Signed-off-by: Denys Vlasenko <vda.linux at googlemail.com>
---
 selinux/setfiles.c       |  2 +-
 util-linux/switch_root.c | 77 +++++++++++++++++++++++++++---------------------
 2 files changed, 44 insertions(+), 35 deletions(-)

diff --git a/selinux/setfiles.c b/selinux/setfiles.c
index fca6982..8da47d2 100644
--- a/selinux/setfiles.c
+++ b/selinux/setfiles.c
@@ -679,7 +679,7 @@ int setfiles_main(int argc UNUSED_PARAM, char **argv)
 			bb_show_usage();
 		xstat(argv[0], &sb);
 		if (!S_ISREG(sb.st_mode)) {
-			bb_error_msg_and_die("spec file %s is not a regular file", argv[0]);
+			bb_error_msg_and_die("'%s' is not a regular file", argv[0]);
 		}
 		/* Load the file contexts configuration and check it. */
 		rc = matchpathcon_init(argv[0]);
diff --git a/util-linux/switch_root.c b/util-linux/switch_root.c
index fe9ab68..16abcb6 100644
--- a/util-linux/switch_root.c
+++ b/util-linux/switch_root.c
@@ -24,6 +24,8 @@
 //config:	* Because the Linux kernel uses rootfs internally as the starting
 //config:	and ending point for searching through the kernel's doubly linked
 //config:	list of active mount points.
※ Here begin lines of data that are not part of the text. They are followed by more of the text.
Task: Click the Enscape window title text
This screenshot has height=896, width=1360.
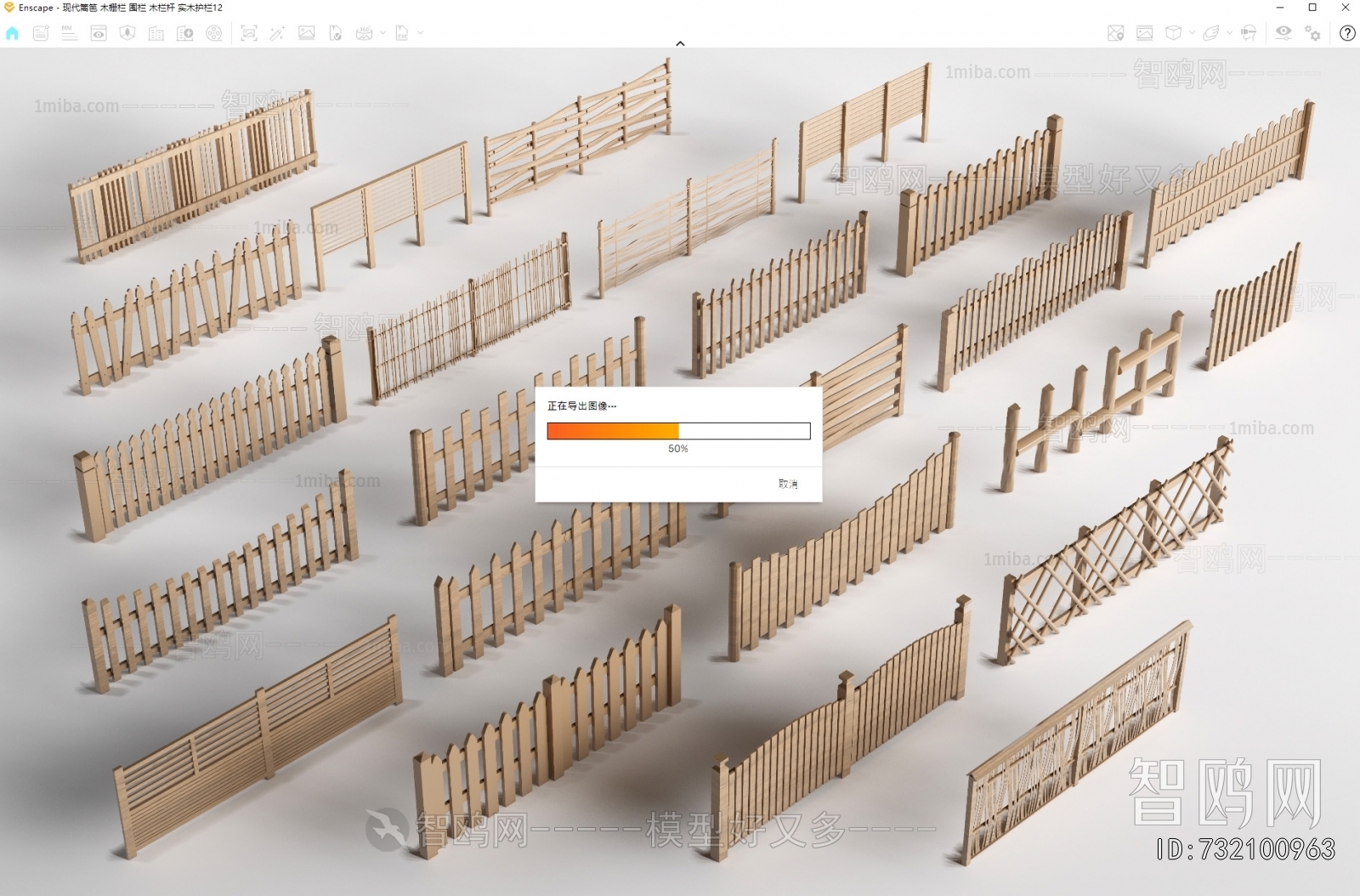Action: (120, 8)
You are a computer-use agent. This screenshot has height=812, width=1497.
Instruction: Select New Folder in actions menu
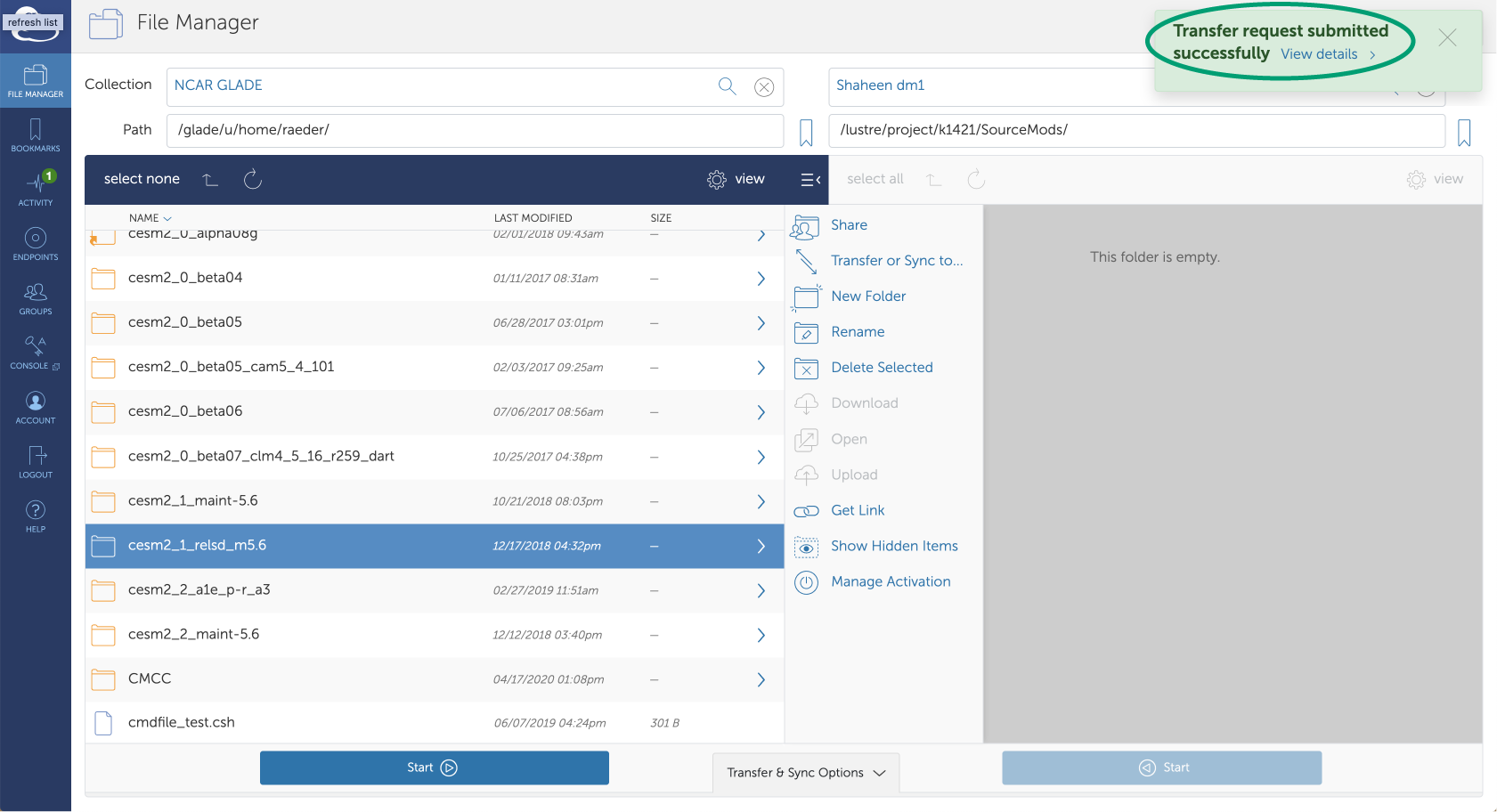point(867,296)
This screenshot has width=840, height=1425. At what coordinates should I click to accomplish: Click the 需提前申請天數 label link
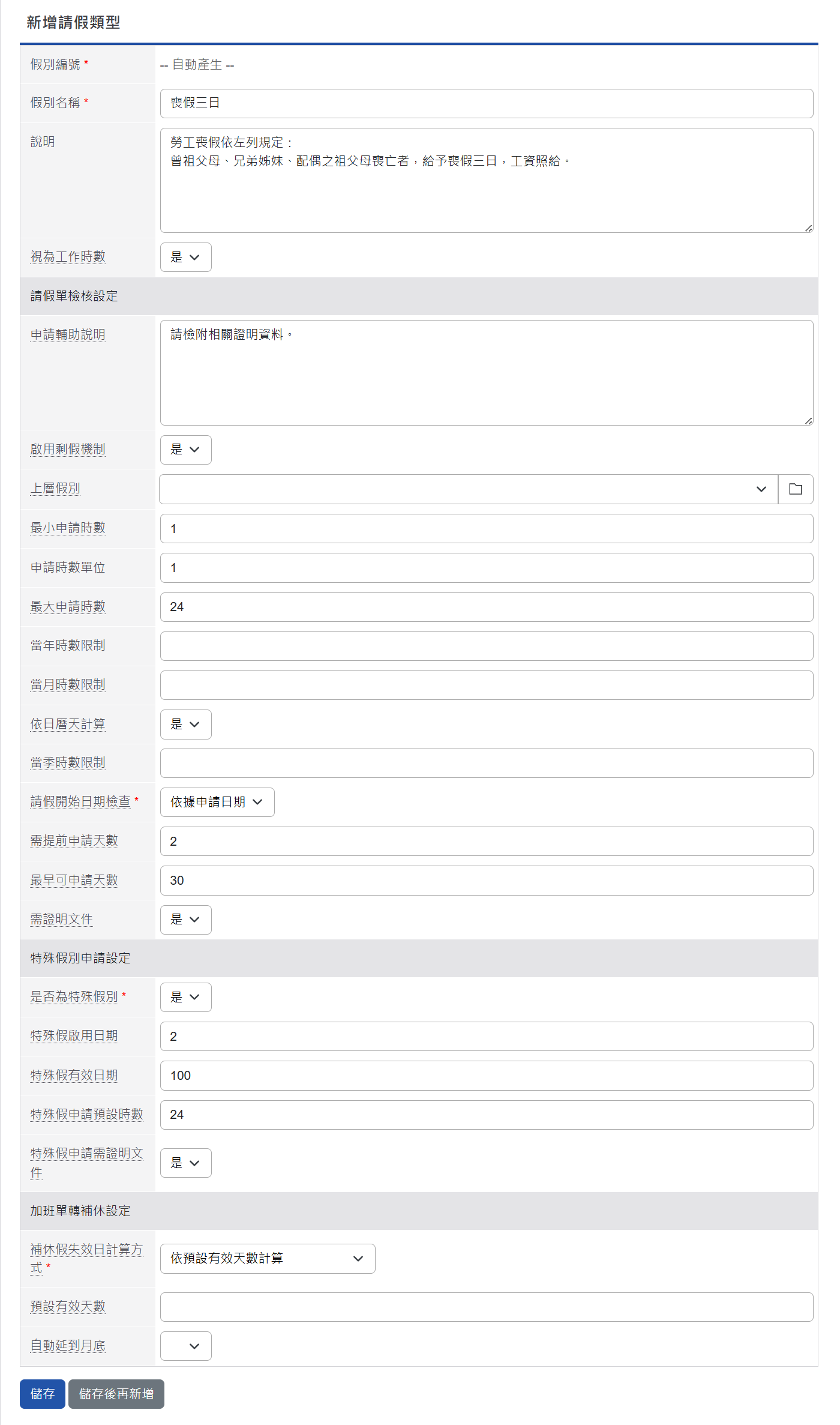73,841
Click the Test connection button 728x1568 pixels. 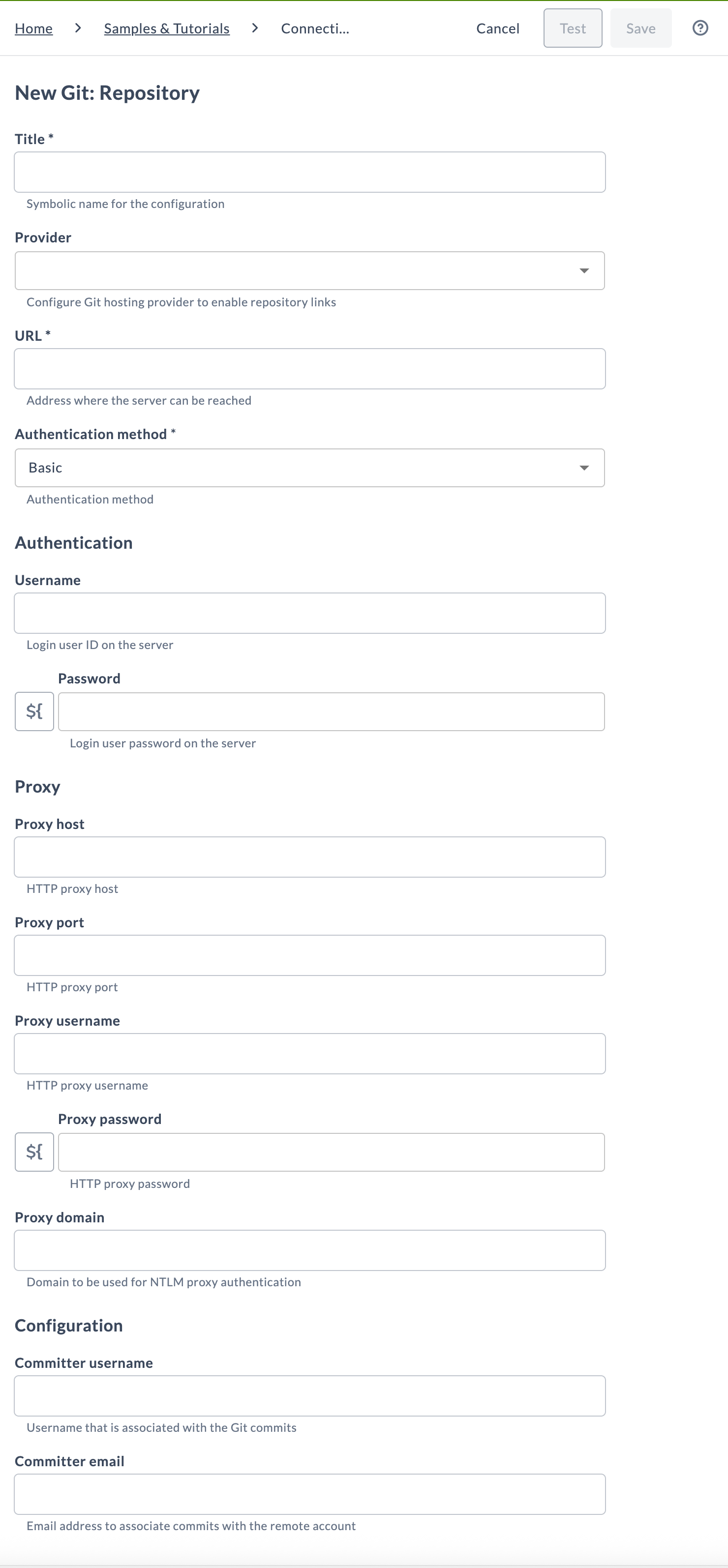(572, 28)
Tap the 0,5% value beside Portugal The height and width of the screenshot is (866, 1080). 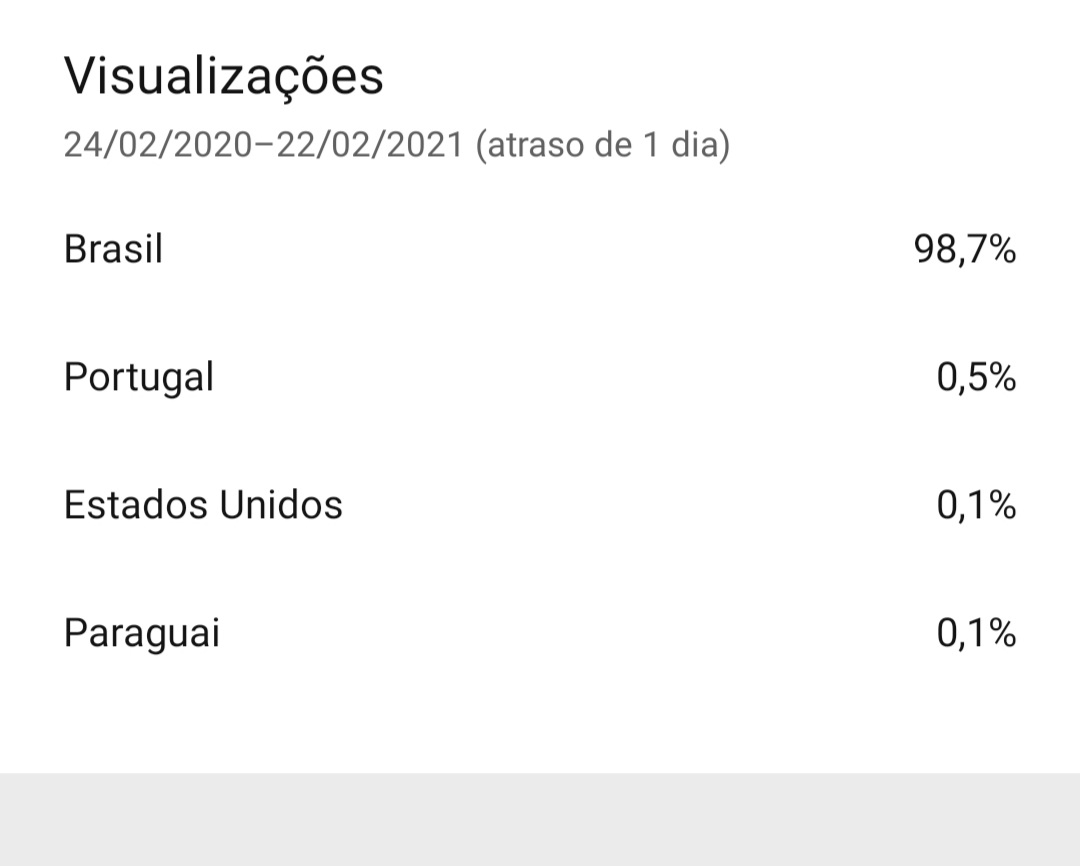pyautogui.click(x=976, y=378)
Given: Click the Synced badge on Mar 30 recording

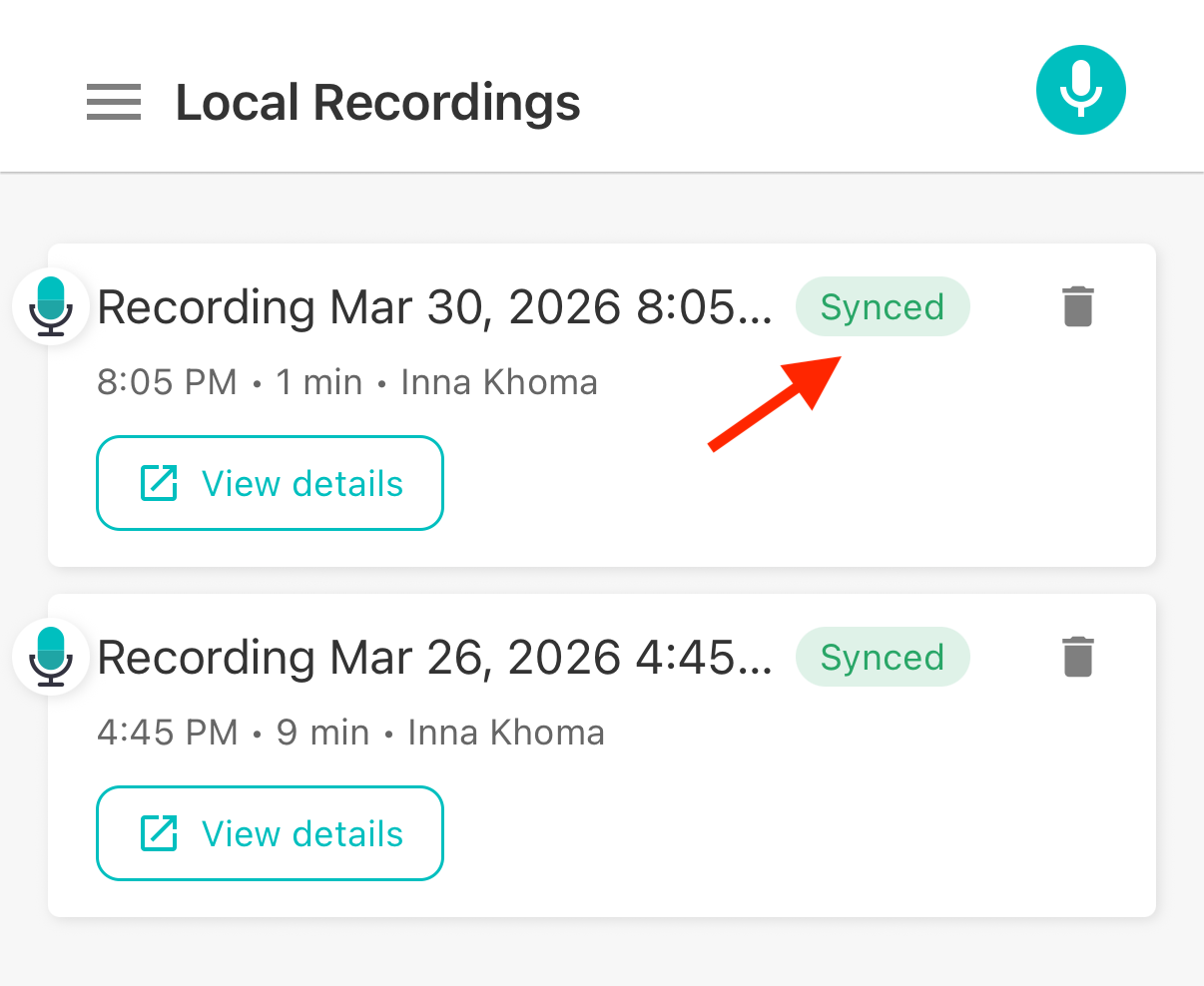Looking at the screenshot, I should tap(882, 306).

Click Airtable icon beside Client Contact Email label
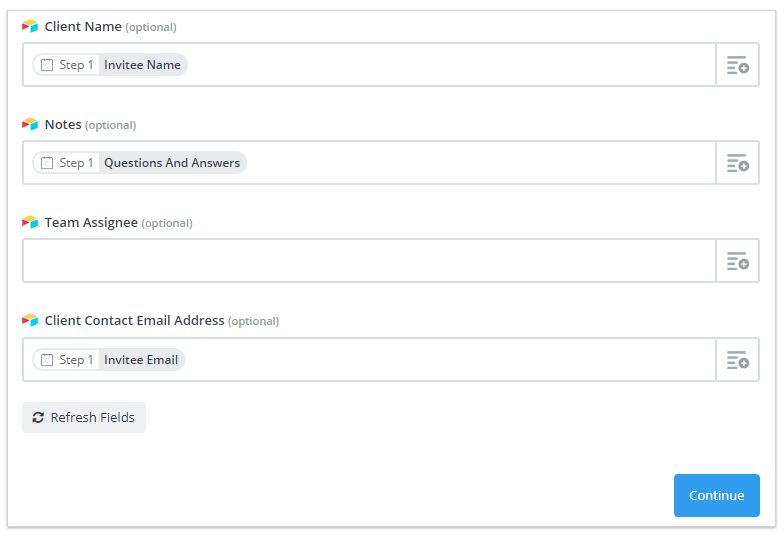(x=30, y=321)
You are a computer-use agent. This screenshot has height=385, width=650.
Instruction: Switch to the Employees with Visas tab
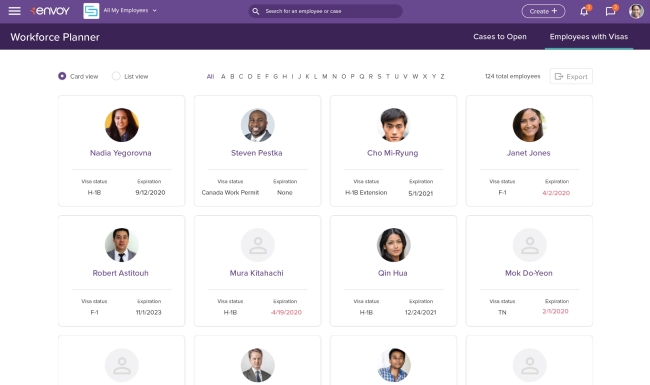click(x=589, y=36)
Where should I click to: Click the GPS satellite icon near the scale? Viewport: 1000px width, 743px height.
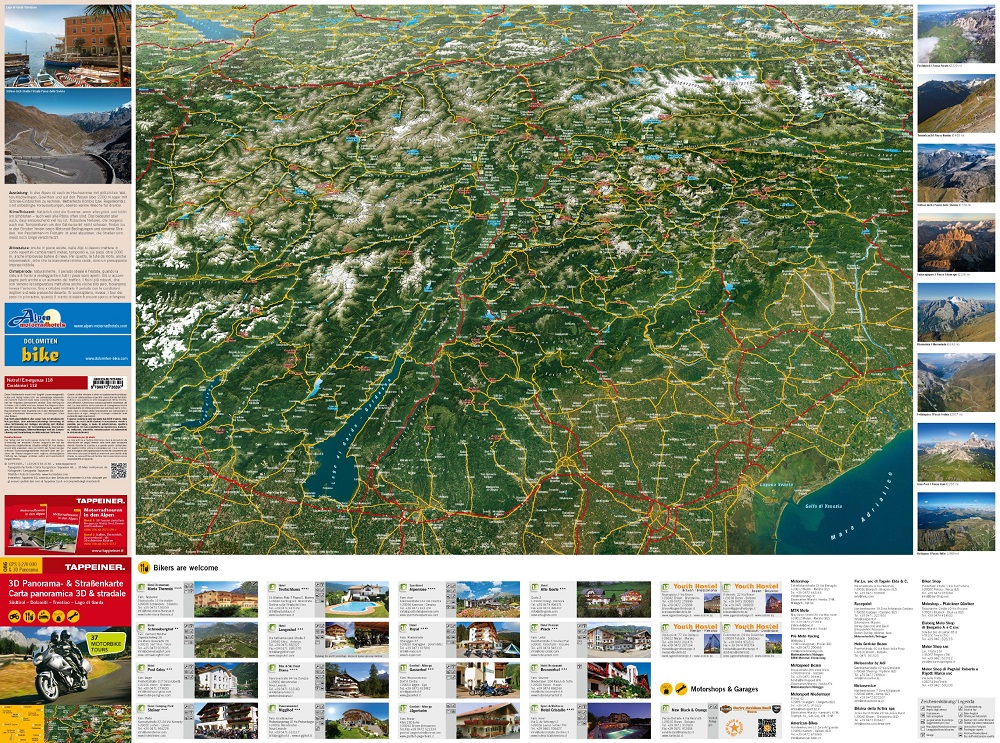(x=6, y=566)
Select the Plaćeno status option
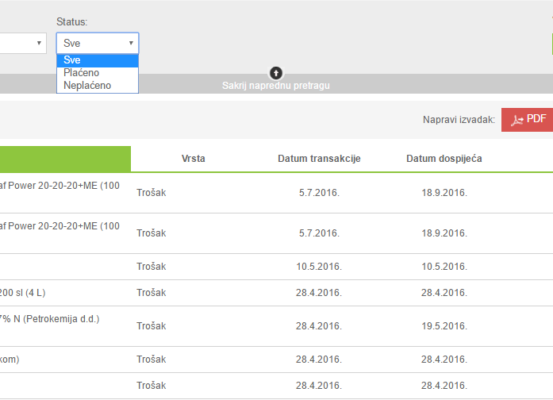Screen dimensions: 553x400 (x=97, y=73)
That's why.
+//config:
+// RUN_INIT config item is in klibc-utils
 
 //applet:IF_SWITCH_ROOT(APPLET(switch_root, BB_DIR_SBIN, BB_SUID_DROP))
 //                      APPLET_ODDNAME:name      main         location     suid_type     help
@@ -32,23 +34,6 @@
 //kbuild:lib-$(CONFIG_SWITCH_ROOT) += switch_root.o
 //kbuild:lib-$(CONFIG_RUN_INIT)    += switch_root.o
 
-//usage:#define switch_root_trivial_usage
-//usage:       "[-c CONSOLE_DEV] NEW_ROOT NEW_INIT [ARGS]"
-//usage:#define switch_root_full_usage "\n\n"
-//usage:       "Free initramfs and switch to another root fs:\n"
-//usage:       "chroot to NEW_ROOT, delete all in /, move NEW_ROOT to /,\n"
-//usage:       "execute NEW_INIT. PID must be 1. NEW_ROOT must be a mountpoint.\n"
-//usage:     "\n	-c DEV	Reopen stdio to DEV after switch"
-
-//usage:#define run_init_trivial_usage
-//usage:       "[-d CAP,CAP...] [-c CONSOLE_DEV] NEW_ROOT NEW_INIT [ARGS]"
-//usage:#define run_init_full_usage "\n\n"
-//usage:       "Free initramfs and switch to another root fs:\n"
-//usage:       "chroot to NEW_ROOT, delete all in /, move NEW_ROOT to /,\n"
-//usage:       "execute NEW_INIT. PID must be 1. NEW_ROOT must be a mountpoint.\n"
-//usage:     "\n	-c DEV	Reopen stdio to DEV after switch"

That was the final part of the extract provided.